Source data

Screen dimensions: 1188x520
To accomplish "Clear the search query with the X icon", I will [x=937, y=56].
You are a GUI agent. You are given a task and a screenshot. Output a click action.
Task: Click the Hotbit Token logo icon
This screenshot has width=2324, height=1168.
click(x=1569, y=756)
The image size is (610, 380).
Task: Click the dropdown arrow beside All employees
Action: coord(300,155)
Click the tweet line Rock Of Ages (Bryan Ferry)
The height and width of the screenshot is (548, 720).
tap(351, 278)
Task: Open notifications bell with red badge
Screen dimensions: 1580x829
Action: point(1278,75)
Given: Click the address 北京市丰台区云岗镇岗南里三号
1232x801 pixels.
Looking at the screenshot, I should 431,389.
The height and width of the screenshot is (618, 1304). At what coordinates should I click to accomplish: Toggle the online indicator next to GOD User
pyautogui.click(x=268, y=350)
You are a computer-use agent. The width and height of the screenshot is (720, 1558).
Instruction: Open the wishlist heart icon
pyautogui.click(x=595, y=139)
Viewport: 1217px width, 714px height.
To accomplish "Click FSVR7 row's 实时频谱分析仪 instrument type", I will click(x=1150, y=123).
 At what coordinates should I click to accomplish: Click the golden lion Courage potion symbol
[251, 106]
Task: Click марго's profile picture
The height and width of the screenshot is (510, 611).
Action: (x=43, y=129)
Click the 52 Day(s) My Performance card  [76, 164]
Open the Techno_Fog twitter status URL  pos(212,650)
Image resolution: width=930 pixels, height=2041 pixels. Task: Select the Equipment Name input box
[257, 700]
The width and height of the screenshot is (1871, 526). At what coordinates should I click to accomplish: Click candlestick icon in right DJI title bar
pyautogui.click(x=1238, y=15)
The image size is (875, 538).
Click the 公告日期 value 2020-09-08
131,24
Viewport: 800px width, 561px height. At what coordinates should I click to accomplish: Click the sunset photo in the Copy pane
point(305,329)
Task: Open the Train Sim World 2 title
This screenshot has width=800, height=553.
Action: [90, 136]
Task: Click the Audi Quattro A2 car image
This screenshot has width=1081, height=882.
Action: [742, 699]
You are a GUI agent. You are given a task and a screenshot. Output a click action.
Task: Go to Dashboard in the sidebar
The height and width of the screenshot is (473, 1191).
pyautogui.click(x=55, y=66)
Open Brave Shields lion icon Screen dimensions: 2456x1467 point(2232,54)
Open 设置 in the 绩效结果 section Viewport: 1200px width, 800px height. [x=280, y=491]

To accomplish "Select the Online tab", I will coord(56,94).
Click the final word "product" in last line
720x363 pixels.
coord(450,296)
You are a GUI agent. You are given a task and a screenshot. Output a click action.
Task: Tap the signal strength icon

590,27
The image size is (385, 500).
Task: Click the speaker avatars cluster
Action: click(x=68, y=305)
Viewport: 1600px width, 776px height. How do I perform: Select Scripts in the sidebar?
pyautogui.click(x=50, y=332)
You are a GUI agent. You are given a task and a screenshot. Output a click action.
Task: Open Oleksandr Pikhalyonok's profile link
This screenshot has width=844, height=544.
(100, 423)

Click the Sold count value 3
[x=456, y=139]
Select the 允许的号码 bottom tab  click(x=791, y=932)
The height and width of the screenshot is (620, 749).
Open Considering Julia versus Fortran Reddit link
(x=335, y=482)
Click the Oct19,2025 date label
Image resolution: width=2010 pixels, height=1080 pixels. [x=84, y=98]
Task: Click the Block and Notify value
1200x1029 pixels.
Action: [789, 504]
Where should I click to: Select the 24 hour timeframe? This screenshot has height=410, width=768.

> **What you are asked to do**
Rewrite every line of the records above as a numbered list, one line per item, and leave out the blank lines.

> **Response for this exercise**
1. Screen dimensions: 1188x520
2. To accomplish "Clear the search query with the X icon", I will [x=937, y=56].
3. You are a GUI agent. You are given a task and a screenshot. Output a click action.
4. Task: Click the Hotbit Token logo icon
5. This screenshot has width=2324, height=1168.
6. click(x=1569, y=756)
7. The image size is (610, 380).
8. Task: Click the dropdown arrow beside All employees
9. Action: coord(300,155)
10. Click the tweet line Rock Of Ages (Bryan Ferry)
11. The height and width of the screenshot is (548, 720).
12. tap(351, 278)
13. Task: Open notifications bell with red badge
14. Screen dimensions: 1580x829
15. Action: point(1278,75)
16. Given: Click the address 北京市丰台区云岗镇岗南里三号
17. 1232x801 pixels.
18. Looking at the screenshot, I should 431,389.
19. The height and width of the screenshot is (618, 1304). At what coordinates should I click to accomplish: Toggle the online indicator next to GOD User
20. pyautogui.click(x=268, y=350)
21. You are a computer-use agent. The width and height of the screenshot is (720, 1558).
22. Instruction: Open the wishlist heart icon
23. pyautogui.click(x=595, y=139)
24. Viewport: 1217px width, 714px height.
25. To accomplish "Click FSVR7 row's 实时频谱分析仪 instrument type", I will click(x=1150, y=123).
26.  At what coordinates should I click to accomplish: Click the golden lion Courage potion symbol
27. [251, 106]
28. Task: Click марго's profile picture
29. The height and width of the screenshot is (510, 611).
30. Action: (x=43, y=129)
31. Click the 52 Day(s) My Performance card  [76, 164]
32. Open the Techno_Fog twitter status URL  pos(212,650)
33. Image resolution: width=930 pixels, height=2041 pixels. Task: Select the Equipment Name input box
34. [257, 700]
35. The width and height of the screenshot is (1871, 526). At what coordinates should I click to accomplish: Click candlestick icon in right DJI title bar
36. pyautogui.click(x=1238, y=15)
37. The image size is (875, 538).
38. Click the 公告日期 value 2020-09-08
39. 131,24
40. Viewport: 800px width, 561px height. At what coordinates should I click to accomplish: Click the sunset photo in the Copy pane
41. point(305,329)
42. Task: Open the Train Sim World 2 title
43. This screenshot has width=800, height=553.
44. Action: [90, 136]
45. Task: Click the Audi Quattro A2 car image
46. This screenshot has width=1081, height=882.
47. Action: [742, 699]
48. You are a GUI agent. You are given a task and a screenshot. Output a click action.
49. Task: Go to Dashboard in the sidebar
50. The height and width of the screenshot is (473, 1191).
51. pyautogui.click(x=55, y=66)
52. Open Brave Shields lion icon Screen dimensions: 2456x1467 point(2232,54)
53. Open 设置 in the 绩效结果 section Viewport: 1200px width, 800px height. [x=280, y=491]
54. To accomplish "Select the Online tab", I will coord(56,94).
55. Click the final word "product" in last line
56. 720x363 pixels.
57. coord(450,296)
58. You are a GUI agent. You are given a task and a screenshot. Output a click action.
59. Task: Tap the signal strength icon
60. 590,27
61. The image size is (385, 500).
62. Task: Click the speaker avatars cluster
63. Action: click(x=68, y=305)
64. Viewport: 1600px width, 776px height. How do I perform: Select Scripts in the sidebar?
65. pyautogui.click(x=50, y=332)
66. You are a GUI agent. You are given a task and a screenshot. Output a click action.
67. Task: Open Oleksandr Pikhalyonok's profile link
68. This screenshot has width=844, height=544.
69. (100, 423)
70. Click the Sold count value 3
71. [x=456, y=139]
72. Select the 允许的号码 bottom tab  click(x=791, y=932)
73. The height and width of the screenshot is (620, 749).
74. Open Considering Julia versus Fortran Reddit link
75. (x=335, y=482)
76. Click the Oct19,2025 date label
77. Image resolution: width=2010 pixels, height=1080 pixels. [x=84, y=98]
78. Task: Click the Block and Notify value
79. 1200x1029 pixels.
80. Action: [789, 504]
81. Where should I click to: Select the 24 hour timeframe? This screenshot has height=410, width=768.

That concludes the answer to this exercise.